C difficile infection has primarily been associated with healthcare settings. However, recent reports indicate a surge in C difficile infections in the community among individuals with no healthcare system affiliation or exposure to antibiotics.[15][16] Consequently, concerted efforts have been directed toward reducing the incidence of C difficile to enhance patient safety. This involves enhancing detection, surveillance, and infection prevention and control practices to mitigate the estimated burden of C difficile. Antibiotic misuse significantly heightens the risk of C difficile infections, with over half of hospitalized patients receiving antibiotics during their stay and 30% to 50% of prescribed antibiotics being unnecessary or incorrect.[17] 

The last 2 decades have been crucial in enhancing the detection, surveillance, and estimation of the burden of C difficile infections globally, including in the United States and Europe. Countries have made concerted efforts to implement diagnostic, surveillance, and infection prevention and control protocols and tools, particularly in hospital settings. However, considering differences in practices and disparities in financial and staff resources across different regions is essential, which may influence the accuracy of estimated data concerning the burden of C difficile infections.[18]  Reviewing data from the early 2000s, a notable increase was seen in the incidence of C difficile infections and related hospitalizations, attributed to the emergence of the epidemic strain C difficile NAP1/B1/027.[19] In a 2007 study by Hall et al, a C difficile infection emerged as the leading cause of gastroenteritis, correlating with a 5-fold increase in mortality.[20] In addition, Dubberke et al estimated that in acute-care facilities in the United States, C difficile infections may have been responsible for $4.8 billion in excess costs.[21]

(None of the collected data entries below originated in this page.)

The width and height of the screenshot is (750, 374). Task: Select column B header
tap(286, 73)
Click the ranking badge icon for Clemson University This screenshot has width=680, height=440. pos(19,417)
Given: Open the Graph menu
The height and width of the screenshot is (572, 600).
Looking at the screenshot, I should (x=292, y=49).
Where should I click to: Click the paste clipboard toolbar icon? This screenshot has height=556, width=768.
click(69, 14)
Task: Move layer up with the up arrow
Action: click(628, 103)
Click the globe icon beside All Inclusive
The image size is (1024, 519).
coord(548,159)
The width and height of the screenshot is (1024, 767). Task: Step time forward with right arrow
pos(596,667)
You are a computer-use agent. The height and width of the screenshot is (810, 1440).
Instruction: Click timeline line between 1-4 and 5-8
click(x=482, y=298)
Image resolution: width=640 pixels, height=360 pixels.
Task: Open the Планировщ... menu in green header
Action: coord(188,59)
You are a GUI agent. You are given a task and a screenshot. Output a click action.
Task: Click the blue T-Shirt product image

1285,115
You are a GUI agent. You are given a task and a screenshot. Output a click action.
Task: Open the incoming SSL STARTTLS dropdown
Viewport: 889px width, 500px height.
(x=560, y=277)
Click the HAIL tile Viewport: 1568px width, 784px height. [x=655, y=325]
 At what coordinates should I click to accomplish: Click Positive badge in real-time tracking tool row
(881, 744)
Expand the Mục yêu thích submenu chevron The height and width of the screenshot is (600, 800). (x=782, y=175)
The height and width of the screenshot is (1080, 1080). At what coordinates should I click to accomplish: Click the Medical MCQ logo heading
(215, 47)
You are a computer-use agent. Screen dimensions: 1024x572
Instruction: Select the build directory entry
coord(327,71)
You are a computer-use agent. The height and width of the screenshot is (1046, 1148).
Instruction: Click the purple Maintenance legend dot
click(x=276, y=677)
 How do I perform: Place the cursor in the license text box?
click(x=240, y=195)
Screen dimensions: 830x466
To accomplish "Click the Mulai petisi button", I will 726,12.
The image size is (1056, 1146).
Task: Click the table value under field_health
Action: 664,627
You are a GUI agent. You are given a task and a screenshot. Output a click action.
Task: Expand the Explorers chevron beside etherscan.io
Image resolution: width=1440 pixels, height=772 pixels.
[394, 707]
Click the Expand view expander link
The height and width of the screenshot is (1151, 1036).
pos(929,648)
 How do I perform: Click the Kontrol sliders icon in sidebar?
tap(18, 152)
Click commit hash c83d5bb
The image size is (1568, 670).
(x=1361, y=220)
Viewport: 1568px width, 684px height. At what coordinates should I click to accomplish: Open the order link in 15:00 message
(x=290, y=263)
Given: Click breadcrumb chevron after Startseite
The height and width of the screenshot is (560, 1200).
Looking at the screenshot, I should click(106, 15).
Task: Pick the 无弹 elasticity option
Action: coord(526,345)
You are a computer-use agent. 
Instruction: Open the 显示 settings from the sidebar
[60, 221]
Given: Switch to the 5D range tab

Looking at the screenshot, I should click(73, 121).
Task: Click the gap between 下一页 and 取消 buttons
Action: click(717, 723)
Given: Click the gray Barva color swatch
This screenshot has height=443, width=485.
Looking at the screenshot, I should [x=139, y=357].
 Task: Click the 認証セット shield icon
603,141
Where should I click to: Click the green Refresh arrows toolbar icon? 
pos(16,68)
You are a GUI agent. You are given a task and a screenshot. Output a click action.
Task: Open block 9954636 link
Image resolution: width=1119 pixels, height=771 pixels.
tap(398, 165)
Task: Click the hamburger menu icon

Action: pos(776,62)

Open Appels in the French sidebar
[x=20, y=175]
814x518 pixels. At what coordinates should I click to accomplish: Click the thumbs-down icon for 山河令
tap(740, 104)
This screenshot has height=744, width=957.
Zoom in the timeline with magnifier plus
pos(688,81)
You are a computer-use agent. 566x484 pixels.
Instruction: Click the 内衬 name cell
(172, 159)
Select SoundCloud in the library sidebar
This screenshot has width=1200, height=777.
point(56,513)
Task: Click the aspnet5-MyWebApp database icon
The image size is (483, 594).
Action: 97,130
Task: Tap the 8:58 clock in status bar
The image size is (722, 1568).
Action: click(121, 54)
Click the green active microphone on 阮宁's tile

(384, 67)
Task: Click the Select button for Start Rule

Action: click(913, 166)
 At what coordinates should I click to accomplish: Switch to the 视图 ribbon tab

Furthermore, data from a 2011 article published by the Centers for Disease Control and Prevention and authored by Lessa et al demonstrated a rise in C difficile incidence across 10 geographic areas in the United States compared to the previous decade, with a higher occurrence observed among females and individuals aged 65 and older.[22] This increase may have been associated with adopting newer, more sensitive C difficile assays, such as nucleic acid amplification tests (NAATs).[22] The data indicated that approximately half a million Americans are infected by C difficile infections annually. Among those infected, about 29,000 patients experienced fatal outcomes within a month of diagnosis, and 15,000 of these deaths were directly linked to C difficile infection. Moreover, approximately 83,000 patients experienced at least a recurrence of C difficile infection, and 29,000 of them succumbed within 30 days of the initial diagnosis.[22] However, more recent data from the United States [1][23][19] and Europe [24] show a decreasing prevalence and trend of C difficile infections within healthcare systems, particularly notable in the prevalence of NAP1/B1/027 strain. This decrease may be attributed to a multifaceted approach to reduce unnecessary antimicrobial usage, implement antibiotic stewardship practices, and enhance infection control procedures. Nevertheless, heterogeneity in testing, surveillance, infection prevention, and control practices prevails among hospitals globally and between countries.[25]

Pathophysiology

The human gastrointestinal tract harbors a diverse array of bacteria, collectively forming a microbial community known as the microbiome, comprising approximately 100 trillion microorganisms.[26] This microbiome is vital for maintaining homeostasis and serves various functions, such as food fermentation, acting as a barrier against pathogens, synthesizing vitamins, and regulating metabolism and immunity.[26] Reductions in both the diversity and abundance of these bacteria and perturbations in the composition of the microbiome can disrupt interactions with the host and the immune system. In the case of C difficile, such disruptions can facilitate its colonization of the human gut, even in healthy individuals. The link between antibiotics and the onset of C difficile infections stems from the dysbiosis within the gut microbiome ecosystem induced by antibiotic use.[27] The most significant risk factor for developing C difficile infection is the use of antibiotics, particularly broad-spectrum antibiotics. Several classes of antibiotics, including penicillins, cephalosporins, fluoroquinolones, and clindamycin, are associated with the onset of the disease, although any antibiotic use can potentially lead to C difficile infections.[5][6] Our understanding of the role of the gut microbiome facilitates a better understanding of the pathophysiology of the disease. 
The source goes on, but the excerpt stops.